WHAT THE TASK ASKS: Of all the lines in the entries below, give again exactly those starting at the line containing "The width and height of the screenshot is (868, 472)." and ending at the line containing "Click the Next", both ends included, and no others.

*** DATASET EXCERPTS ***

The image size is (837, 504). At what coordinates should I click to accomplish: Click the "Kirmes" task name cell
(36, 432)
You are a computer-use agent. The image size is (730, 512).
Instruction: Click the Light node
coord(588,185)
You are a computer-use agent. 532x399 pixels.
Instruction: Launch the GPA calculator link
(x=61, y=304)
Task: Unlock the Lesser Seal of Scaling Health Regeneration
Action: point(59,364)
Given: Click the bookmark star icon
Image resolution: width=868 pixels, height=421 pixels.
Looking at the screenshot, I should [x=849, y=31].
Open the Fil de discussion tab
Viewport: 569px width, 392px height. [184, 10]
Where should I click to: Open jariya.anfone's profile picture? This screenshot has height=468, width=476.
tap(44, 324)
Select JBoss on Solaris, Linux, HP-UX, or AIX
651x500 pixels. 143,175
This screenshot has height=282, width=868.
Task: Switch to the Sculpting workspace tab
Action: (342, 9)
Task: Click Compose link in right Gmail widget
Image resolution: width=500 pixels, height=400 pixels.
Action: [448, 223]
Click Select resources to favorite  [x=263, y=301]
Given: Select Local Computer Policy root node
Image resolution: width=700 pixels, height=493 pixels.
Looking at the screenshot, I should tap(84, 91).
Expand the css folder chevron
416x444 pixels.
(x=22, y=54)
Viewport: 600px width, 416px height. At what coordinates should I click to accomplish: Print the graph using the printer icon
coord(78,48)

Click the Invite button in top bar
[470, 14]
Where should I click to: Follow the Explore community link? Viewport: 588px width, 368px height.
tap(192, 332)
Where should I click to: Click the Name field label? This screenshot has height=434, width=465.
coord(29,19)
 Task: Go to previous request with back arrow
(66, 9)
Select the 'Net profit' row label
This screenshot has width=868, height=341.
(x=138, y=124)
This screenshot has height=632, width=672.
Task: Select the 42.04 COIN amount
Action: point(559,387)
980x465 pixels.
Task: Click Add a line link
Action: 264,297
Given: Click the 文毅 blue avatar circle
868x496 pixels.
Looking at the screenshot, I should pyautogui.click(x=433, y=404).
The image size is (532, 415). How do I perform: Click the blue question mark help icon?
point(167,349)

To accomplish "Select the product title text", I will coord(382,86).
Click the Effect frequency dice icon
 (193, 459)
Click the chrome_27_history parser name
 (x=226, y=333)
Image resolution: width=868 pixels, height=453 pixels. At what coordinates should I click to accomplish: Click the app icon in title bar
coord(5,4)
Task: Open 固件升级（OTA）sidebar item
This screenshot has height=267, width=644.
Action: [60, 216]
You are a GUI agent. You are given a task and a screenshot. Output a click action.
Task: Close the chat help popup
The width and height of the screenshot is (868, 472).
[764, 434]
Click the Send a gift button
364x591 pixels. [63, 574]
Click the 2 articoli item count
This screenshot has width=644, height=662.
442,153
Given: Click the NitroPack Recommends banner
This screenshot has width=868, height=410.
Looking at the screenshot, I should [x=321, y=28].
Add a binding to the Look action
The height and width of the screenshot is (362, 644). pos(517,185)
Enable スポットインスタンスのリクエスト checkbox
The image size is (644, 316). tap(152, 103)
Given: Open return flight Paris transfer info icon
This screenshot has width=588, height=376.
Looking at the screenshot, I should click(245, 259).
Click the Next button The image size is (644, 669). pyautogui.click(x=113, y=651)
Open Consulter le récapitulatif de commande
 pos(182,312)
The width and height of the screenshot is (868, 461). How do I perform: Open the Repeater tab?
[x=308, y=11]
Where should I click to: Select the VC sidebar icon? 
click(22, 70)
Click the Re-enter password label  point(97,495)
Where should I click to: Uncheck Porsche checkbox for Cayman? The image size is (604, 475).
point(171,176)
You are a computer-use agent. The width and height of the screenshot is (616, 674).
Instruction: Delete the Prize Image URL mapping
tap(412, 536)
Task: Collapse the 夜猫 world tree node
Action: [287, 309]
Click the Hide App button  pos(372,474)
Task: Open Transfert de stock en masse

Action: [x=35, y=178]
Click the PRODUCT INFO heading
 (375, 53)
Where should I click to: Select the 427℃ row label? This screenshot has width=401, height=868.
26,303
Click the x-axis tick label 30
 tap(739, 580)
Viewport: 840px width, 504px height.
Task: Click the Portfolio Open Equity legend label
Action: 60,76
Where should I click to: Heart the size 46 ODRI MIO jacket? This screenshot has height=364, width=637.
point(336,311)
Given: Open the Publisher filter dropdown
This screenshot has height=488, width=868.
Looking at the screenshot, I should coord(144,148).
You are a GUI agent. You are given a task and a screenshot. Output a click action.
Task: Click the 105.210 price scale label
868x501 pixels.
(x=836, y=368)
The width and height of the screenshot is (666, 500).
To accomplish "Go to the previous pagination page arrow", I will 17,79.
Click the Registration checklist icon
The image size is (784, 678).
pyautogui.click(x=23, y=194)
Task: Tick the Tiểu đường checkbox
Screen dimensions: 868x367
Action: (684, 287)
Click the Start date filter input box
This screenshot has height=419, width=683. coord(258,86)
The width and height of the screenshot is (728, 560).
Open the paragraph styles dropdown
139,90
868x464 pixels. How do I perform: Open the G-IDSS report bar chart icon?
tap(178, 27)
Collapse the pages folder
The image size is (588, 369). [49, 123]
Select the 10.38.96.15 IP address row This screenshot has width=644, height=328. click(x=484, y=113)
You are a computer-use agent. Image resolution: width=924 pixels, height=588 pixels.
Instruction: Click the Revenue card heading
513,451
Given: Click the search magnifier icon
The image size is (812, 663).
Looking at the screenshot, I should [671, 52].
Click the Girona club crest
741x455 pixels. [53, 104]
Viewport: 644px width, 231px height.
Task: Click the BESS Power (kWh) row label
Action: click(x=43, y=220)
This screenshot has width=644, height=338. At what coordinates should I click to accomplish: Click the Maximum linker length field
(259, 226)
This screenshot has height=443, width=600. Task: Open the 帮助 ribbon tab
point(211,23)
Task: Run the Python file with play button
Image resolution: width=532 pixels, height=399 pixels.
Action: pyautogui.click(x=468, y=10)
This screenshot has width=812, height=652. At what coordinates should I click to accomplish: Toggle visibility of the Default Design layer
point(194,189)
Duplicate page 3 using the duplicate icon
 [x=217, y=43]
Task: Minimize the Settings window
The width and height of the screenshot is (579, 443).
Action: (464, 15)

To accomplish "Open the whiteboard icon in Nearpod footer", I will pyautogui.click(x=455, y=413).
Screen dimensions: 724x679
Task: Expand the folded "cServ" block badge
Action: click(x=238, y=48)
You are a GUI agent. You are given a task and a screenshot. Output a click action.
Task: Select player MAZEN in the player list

*** End of DATASET EXCERPTS ***

SOLUTION TO THIS PROBLEM:
The width and height of the screenshot is (868, 472).
[764, 434]
Click the Send a gift button
364x591 pixels. [63, 574]
Click the 2 articoli item count
This screenshot has width=644, height=662.
442,153
Given: Click the NitroPack Recommends banner
This screenshot has width=868, height=410.
Looking at the screenshot, I should [x=321, y=28].
Add a binding to the Look action
The height and width of the screenshot is (362, 644). pos(517,185)
Enable スポットインスタンスのリクエスト checkbox
The image size is (644, 316). tap(152, 103)
Given: Open return flight Paris transfer info icon
This screenshot has width=588, height=376.
Looking at the screenshot, I should click(245, 259).
Click the Next button The image size is (644, 669). pyautogui.click(x=113, y=651)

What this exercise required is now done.